РАБОТА С ТЕКСТОМ.
A – Перепишите дословно фрагмент текста для чтения, начиная со слов «Для них, для» и заканчивая словами «памяти – иногда благо.» включительно.
B – Ответьте на вопросы по тексту для чтения:
(i) Какими двумя словами в начале текста охарактеризован инстинкт самосохранения?
(ii) Что, согласно тексту, следовало за кошмаром голода?
(iii) Чем, по словам автора, иногда бывает потеря памяти?
C – Почему в тексте для чтения поведение тех мужчин и девушек названо самообороной, законной защитой? Объясните в одном–трех предложениях.

── ТЕКСТ ДЛЯ ЧТЕНИЯ

Инстинкт самосохранения – главный, неконтролируемый, он может утопить спасателя вместе с тем, кого спасают…

Для них, для тех мужчин и для тех девушек, их поведение тогда, мне кажется, было самообороной, законной защитой. Они хотели жить, и у них не было больше сил испытывать ужас. За кошмаром того голода следовало успокоение сытостью. И они не причиняли нового зла тем бедным мертвым. А девушки поддавались произвольному стремлению тех, кто ради минутного удовольствия отказывался от поддерживающей жизнь миски баланды. Они шли навстречу неминуемой гибели, это было самоубийство. Бедные девушки, те, которые выжили. Что стало с ними? Как смогли они стать женщинами, матерями с таким истерзанным телом и душой? А может, они не вспоминали, не думали больше об этом? Может быть, смогли освободиться от воспоминаний? Потеря памяти – иногда благо.

Когда же ты пишешь об обреченности размеренного шествия евреев к смерти, как не думать о том, что они должны были воспротивиться, сопротивляться?

────
── ПРЕДСТАВЛЕННЫЕ ДАННЫЕ

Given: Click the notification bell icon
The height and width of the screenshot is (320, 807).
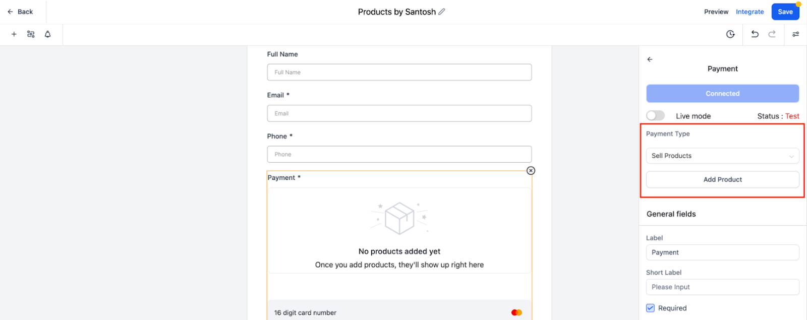Looking at the screenshot, I should coord(48,34).
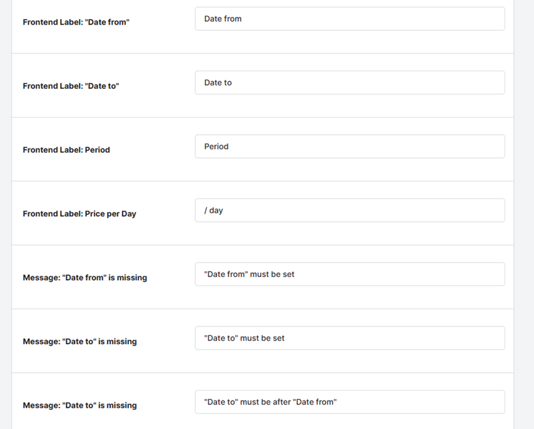
Task: Edit the field containing "Date to"
Action: 350,82
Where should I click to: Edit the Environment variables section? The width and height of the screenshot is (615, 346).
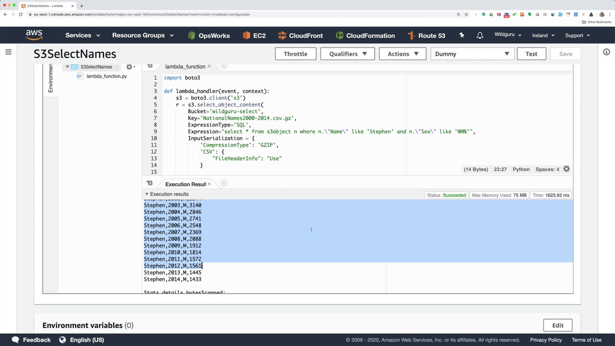(557, 325)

────

ОТВЕТЫ К ЗАДАНИЯМ.
A –
Для них, для тех мужчин и для тех девушек, их поведение тогда, мне кажется, было самообороной, законной защитой. Они хотели жить, и у них не было больше сил испытывать ужас. За кошмаром того голода следовало успокоение сытостью. И они не причиняли нового зла тем бедным мертвым. А девушки поддавались произвольному стремлению тех, кто ради минутного удовольствия отказывался от поддерживающей жизнь миски баланды. Они шли навстречу неминуемой гибели, это было самоубийство. Бедные девушки, те, которые выжили. Что стало с ними? Как смогли они стать женщинами, матерями с таким истерзанным телом и душой? А может, они не вспоминали, не думали больше об этом? Может быть, смогли освободиться от воспоминаний? Потеря памяти – иногда благо.

B –
(i) Главный, неконтролируемый.
(ii) Успокоение сытостью.
(iii) Благом.

C – Они хотели жить, и у них больше не было сил испытывать ужас. Кроме того, они не причиняли нового зла тем бедным мертвым.